Esta misma semana, con la inauguración de la Cátedra Rita Segato de la Universidad de Guadalajara, la misma Segato, en su exposición inaugural, refería a la violación sexual como una estrategia de guerra contra la autonomía y el cuerpo de las mujeres, y la mejor táctica de perpetuidad del patriarcado, preguntándose: ¿qué hace que los hombres sientan gusto viendo a otros hombres violar a una mujer inconsciente? Es decir, el gusto no es sobre las aberraciones cometidas contra mujeres inconscientes, sino en torno a las prácticas que entre ellos mismos hacen y les llevan a aplaudirse, sintiendo poder. El gusto es verse a sí mismos, entre hombres. Su erotismo cambia a partir de sus violencias ejercidas.
¿Qué tan enfermo debe estar un hombre que ve, comparte y gusta de ejercer y ver este tipo de contenido ilegal y profundamente violento? Siempre me he preguntado esto. ¿Cuál es la razón por la que los hombres prefieren drogar a una mujer y dejarla inconsciente para demostrar su poder sexual y qué tanto están destruyendo la confianza y el sentido de la intimidad? ¿Por qué les gusta verse entre sí mismos destruir los cuerpos de las mujeres?

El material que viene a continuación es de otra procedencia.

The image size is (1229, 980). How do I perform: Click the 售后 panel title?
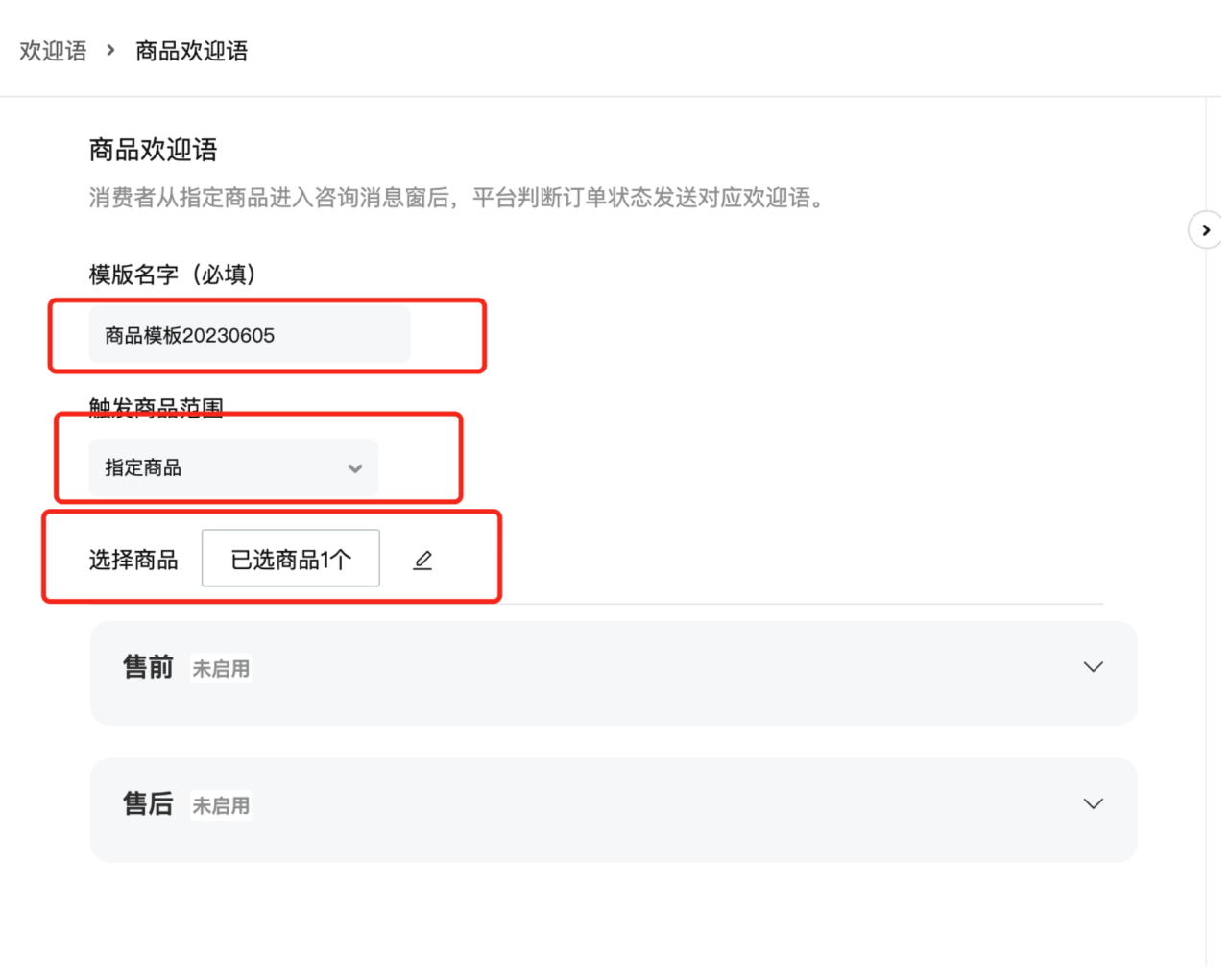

Mientras nosotras, las mujeres, enseñamos sobre el consentimiento sexual, afuera hay redes globales que enseñan y aprenden formas sobre cómo violar mujeres en total impunidad. Aprender a no violar a una mujer no solo se enseña desde casa, tampoco se desestructura desde la educación institucionalizada; mucho menos se aprende en congresos “feer less”, desde donde se alaba una masculinidad virtuosa y prodigiosa, cualquiera que eso signifique. No tocar, no grabar y jamás difundir imágenes o videos de una mujer sin su consentimiento tendría que ser un eje estructural de nuestros aprendizajes cotidianos.
De manera vergonzosa, estamos ante redes globales cuya articulación no alcanza a ser comprendida por las autoridades, mucho menos perseguida y sancionada. Son redes que existen compartiendo formas de impunidad, el negocio más grande de este siglo en el mundo entero. Este reportaje quizá es tan solo la punta de algo mucho más profundo y, en torno a ello, es indispensable que la verdad salga a la luz y que la justicia no sea solo el anhelo de las mujeres, sino la realidad que les permita acceder a ella.